As mulheres adornam-se desde tempos imemoriais. Os objectivos são inúmeros e as razões variadíssimas. Ciclos de fertilidade, etapas de crescimento e de maturidade, ritos iniciáticos ou ondas de sedução, religiosa ou pagã, tornaram o corpo, preferencialmente o feminino, num palco de excelência.
Neste metamorfosear de fascínios, a arrogância masculina
chamou a si a possibilidade de o adorno ser a homenagem da mulher que se objectifica através
do somatório de atavios, marcas, signos, enfeites ou adereços, submetendo-se à
capacidade de domínio do macho, contrariando a mais habitual forma de seduzir
das outras espécies em que é o macho que se enfeita.
Na esmagadora maioria das vezes, esta certeza é um dos
masculinos momentos de ilusão, porque não tem em conta que se nós, raparigas,
sobre o corpo colocamos os mais extraordinários signos de beleza, fazemo-lo
sobretudo porque a nossa pele exige que nela sejam acolhidas todas as joias que inventamos.
Adornamo-nos sobretudo para nós. O resto são despojos.

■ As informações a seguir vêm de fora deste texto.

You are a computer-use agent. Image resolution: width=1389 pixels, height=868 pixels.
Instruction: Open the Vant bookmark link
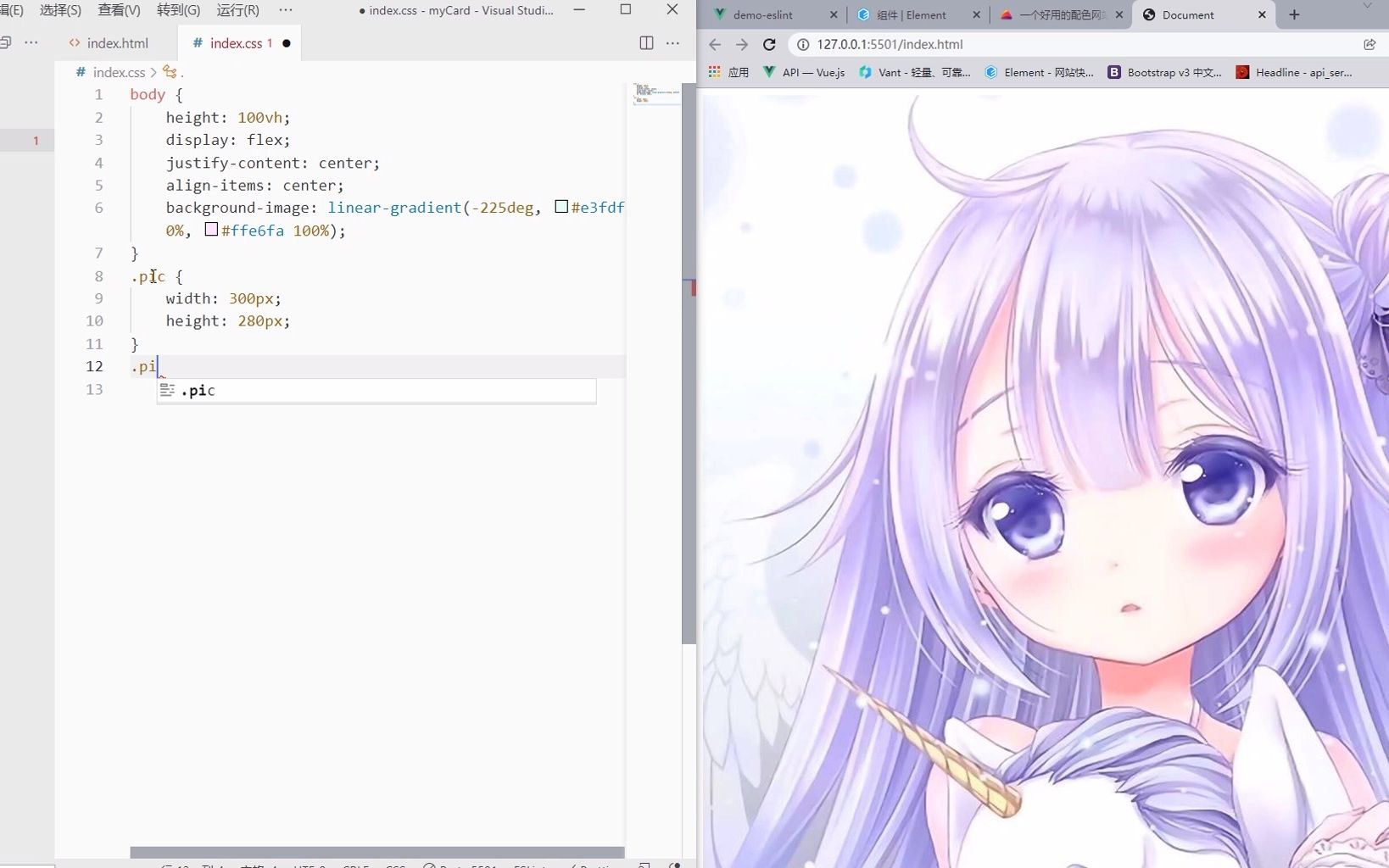(x=914, y=72)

Grande parte do poder de sedução de uma mulher, das ciladas
que ergue em redor da vítima, do irreversível precipício no seu corpo, não está
na importância – ao contrário do que se pensa -, mas exactamente na pouca importância
que atribui aos atavios.
Um zoólogo que por aqui passou e deixou na Gaffe tenazes e
animalescas recordações falou-lhe - não sei se lhe mentiu, mas se o fez foi por
causa forte -, no erro genético que produziu as panteras de cor negra.
Não são de modo nenhum uniformes, da cor da noite por inteiro, e as manchas,
essas mais negras ainda do que resto, são visíveis nos seus corpos maleáveis e
esguios se lhes dedicarmos atenção e lhes respeitarmos o perigo.

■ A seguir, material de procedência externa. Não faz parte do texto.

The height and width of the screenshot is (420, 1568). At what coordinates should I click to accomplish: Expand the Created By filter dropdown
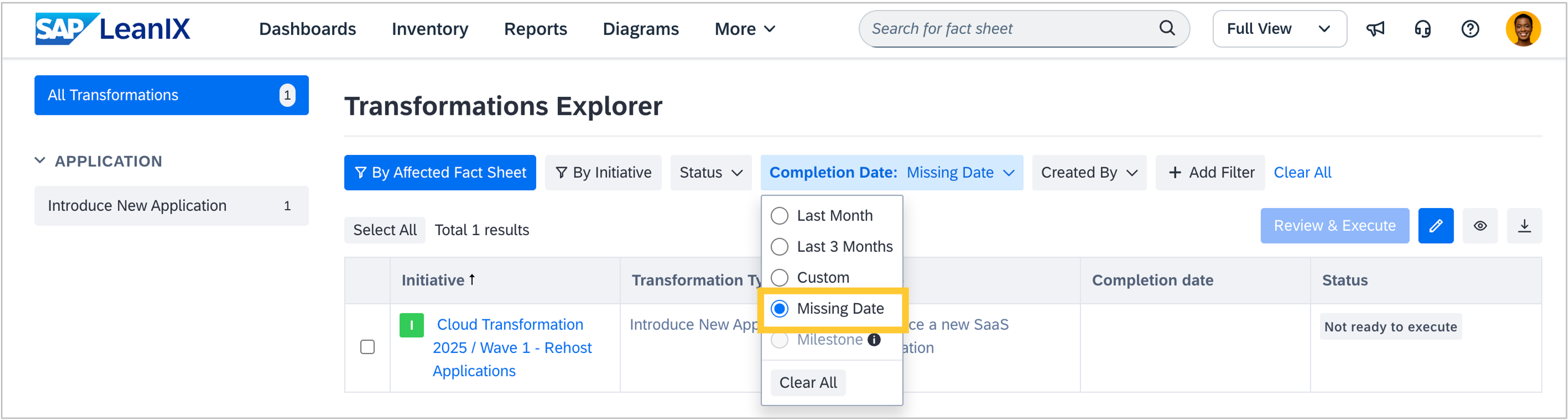(1088, 173)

A genética que lhes apagou erradamente a cor ocre fez do animal um dos mais
perigosos do reino.
A Gaffe suspeita que a mesma genética que apagou o ouro dos
felinos, dissolveu nas mulheres a capacidade de atribuir demasiada importância
aos homens que desejam ou àqueles que querem caçar, transformando-as em
gatinhas mornas de com atavios ronronantes que aguardam que a presa fique ao alcance das
garras e que esperam que seja impossível deixar de acariciar.
E como gatas que somos damos pouca importância ao tempo das coisas e um homem é sempre como um acessório. Adorna na perfeição o corpo da mulher, mas tem a durabilidade da estação que quisermos.